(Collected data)

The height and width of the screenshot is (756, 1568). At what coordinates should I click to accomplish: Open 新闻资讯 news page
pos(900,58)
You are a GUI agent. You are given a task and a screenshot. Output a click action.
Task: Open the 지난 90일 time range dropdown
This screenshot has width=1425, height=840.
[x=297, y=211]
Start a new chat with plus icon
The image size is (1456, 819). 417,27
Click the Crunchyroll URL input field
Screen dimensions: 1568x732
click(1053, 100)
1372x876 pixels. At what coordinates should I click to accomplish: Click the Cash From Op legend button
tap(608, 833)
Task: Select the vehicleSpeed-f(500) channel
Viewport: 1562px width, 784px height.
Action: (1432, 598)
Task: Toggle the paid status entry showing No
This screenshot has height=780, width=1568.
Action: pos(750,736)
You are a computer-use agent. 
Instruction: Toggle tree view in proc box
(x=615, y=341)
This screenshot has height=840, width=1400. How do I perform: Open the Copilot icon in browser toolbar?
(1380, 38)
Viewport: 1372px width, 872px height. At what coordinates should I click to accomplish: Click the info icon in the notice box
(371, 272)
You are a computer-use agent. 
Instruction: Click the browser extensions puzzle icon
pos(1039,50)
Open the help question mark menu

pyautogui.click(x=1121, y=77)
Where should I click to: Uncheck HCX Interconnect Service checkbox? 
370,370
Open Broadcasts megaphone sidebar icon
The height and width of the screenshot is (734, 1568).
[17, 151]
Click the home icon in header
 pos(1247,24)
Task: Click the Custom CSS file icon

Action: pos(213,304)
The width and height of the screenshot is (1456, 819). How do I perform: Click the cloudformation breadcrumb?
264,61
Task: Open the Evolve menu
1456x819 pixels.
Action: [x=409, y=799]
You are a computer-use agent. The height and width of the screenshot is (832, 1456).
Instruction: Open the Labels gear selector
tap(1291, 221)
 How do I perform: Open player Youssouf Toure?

**Problem to work on:** Please go over the data above and copy each line with "agent" in it.

**Task solution:**
You are a GUI agent. You are given a task and a screenshot. Output a click action.
You are a computer-use agent. 
You are a computer-use agent. 
You are a computer-use agent. The height and width of the screenshot is (832, 1456).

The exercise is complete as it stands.